**指示文:**
次の一覧の全行を、空行を除いて番号付きリストに書き直してください。

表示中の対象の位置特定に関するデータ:
▽

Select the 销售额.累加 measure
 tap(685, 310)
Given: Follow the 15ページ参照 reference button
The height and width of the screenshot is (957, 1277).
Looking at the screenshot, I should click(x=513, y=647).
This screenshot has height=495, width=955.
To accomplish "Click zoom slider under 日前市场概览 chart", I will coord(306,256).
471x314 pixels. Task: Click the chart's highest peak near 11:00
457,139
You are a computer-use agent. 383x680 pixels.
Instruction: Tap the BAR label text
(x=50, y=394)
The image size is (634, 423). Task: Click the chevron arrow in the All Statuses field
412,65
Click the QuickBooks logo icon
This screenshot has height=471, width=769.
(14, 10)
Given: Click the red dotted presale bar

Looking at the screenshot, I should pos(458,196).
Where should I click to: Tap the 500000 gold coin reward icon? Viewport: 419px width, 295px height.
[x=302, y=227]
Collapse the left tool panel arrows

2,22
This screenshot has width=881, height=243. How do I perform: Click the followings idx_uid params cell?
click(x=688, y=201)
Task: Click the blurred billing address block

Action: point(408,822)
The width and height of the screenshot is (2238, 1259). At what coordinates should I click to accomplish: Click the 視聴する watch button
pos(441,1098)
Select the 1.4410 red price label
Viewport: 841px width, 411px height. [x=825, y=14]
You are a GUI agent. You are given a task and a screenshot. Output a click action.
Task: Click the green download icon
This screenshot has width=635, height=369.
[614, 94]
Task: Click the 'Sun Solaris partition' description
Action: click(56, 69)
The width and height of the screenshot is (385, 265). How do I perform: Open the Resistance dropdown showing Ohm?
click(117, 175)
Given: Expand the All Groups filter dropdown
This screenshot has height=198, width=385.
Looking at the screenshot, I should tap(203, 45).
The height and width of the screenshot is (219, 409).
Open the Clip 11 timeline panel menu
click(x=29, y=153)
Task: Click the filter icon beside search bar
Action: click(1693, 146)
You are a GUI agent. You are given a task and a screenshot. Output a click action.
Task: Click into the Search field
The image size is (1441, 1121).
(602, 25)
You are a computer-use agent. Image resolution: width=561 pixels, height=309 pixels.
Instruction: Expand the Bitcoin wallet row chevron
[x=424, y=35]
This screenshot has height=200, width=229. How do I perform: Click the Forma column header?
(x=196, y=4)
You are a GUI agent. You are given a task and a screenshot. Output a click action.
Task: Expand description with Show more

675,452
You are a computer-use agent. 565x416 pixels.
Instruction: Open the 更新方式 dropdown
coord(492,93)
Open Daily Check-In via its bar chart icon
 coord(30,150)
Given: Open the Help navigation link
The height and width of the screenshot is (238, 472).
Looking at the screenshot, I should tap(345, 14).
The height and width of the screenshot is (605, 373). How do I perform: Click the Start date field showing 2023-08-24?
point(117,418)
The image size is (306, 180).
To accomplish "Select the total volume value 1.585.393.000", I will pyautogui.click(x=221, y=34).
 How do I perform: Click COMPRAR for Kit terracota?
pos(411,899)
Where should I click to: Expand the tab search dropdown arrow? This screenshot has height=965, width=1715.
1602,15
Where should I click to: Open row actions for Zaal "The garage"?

△

**最終結果:**
1. Select the 销售额.累加 measure
2.  tap(685, 310)
3. Given: Follow the 15ページ参照 reference button
4. The height and width of the screenshot is (957, 1277).
5. Looking at the screenshot, I should click(x=513, y=647).
6. This screenshot has height=495, width=955.
7. To accomplish "Click zoom slider under 日前市场概览 chart", I will coord(306,256).
8. 471x314 pixels. Task: Click the chart's highest peak near 11:00
9. 457,139
10. You are a computer-use agent. 383x680 pixels.
11. Instruction: Tap the BAR label text
12. (x=50, y=394)
13. The image size is (634, 423). Task: Click the chevron arrow in the All Statuses field
14. 412,65
15. Click the QuickBooks logo icon
16. This screenshot has height=471, width=769.
17. (14, 10)
18. Given: Click the red dotted presale bar
19. Looking at the screenshot, I should pos(458,196).
20. Where should I click to: Tap the 500000 gold coin reward icon? Viewport: 419px width, 295px height.
21. [x=302, y=227]
22. Collapse the left tool panel arrows
23. 2,22
24. This screenshot has width=881, height=243. How do I perform: Click the followings idx_uid params cell?
25. click(x=688, y=201)
26. Task: Click the blurred billing address block
27. Action: point(408,822)
28. The width and height of the screenshot is (2238, 1259). At what coordinates should I click to accomplish: Click the 視聴する watch button
29. pos(441,1098)
30. Select the 1.4410 red price label
31. Viewport: 841px width, 411px height. [x=825, y=14]
32. You are a GUI agent. You are given a task and a screenshot. Output a click action.
33. Task: Click the green download icon
34. This screenshot has width=635, height=369.
35. [614, 94]
36. Task: Click the 'Sun Solaris partition' description
37. Action: click(56, 69)
38. The width and height of the screenshot is (385, 265). How do I perform: Open the Resistance dropdown showing Ohm?
39. click(117, 175)
40. Given: Expand the All Groups filter dropdown
41. This screenshot has height=198, width=385.
42. Looking at the screenshot, I should tap(203, 45).
43. The height and width of the screenshot is (219, 409).
44. Open the Clip 11 timeline panel menu
45. click(x=29, y=153)
46. Task: Click the filter icon beside search bar
47. Action: click(1693, 146)
48. You are a GUI agent. You are given a task and a screenshot. Output a click action.
49. Task: Click into the Search field
50. The image size is (1441, 1121).
51. (602, 25)
52. You are a computer-use agent. Image resolution: width=561 pixels, height=309 pixels.
53. Instruction: Expand the Bitcoin wallet row chevron
54. [x=424, y=35]
55. This screenshot has height=200, width=229. How do I perform: Click the Forma column header?
56. (x=196, y=4)
57. You are a GUI agent. You are given a task and a screenshot. Output a click action.
58. Task: Expand description with Show more
59. 675,452
60. You are a computer-use agent. 565x416 pixels.
61. Instruction: Open the 更新方式 dropdown
62. coord(492,93)
63. Open Daily Check-In via its bar chart icon
64.  coord(30,150)
65. Given: Open the Help navigation link
66. The height and width of the screenshot is (238, 472).
67. Looking at the screenshot, I should tap(345, 14).
68. The height and width of the screenshot is (605, 373). How do I perform: Click the Start date field showing 2023-08-24?
69. point(117,418)
70. The image size is (306, 180).
71. To accomplish "Select the total volume value 1.585.393.000", I will pyautogui.click(x=221, y=34).
72.  How do I perform: Click COMPRAR for Kit terracota?
73. pos(411,899)
74. Where should I click to: Expand the tab search dropdown arrow? This screenshot has height=965, width=1715.
75. 1602,15
76. Where should I click to: Open row actions for Zaal "The garage"?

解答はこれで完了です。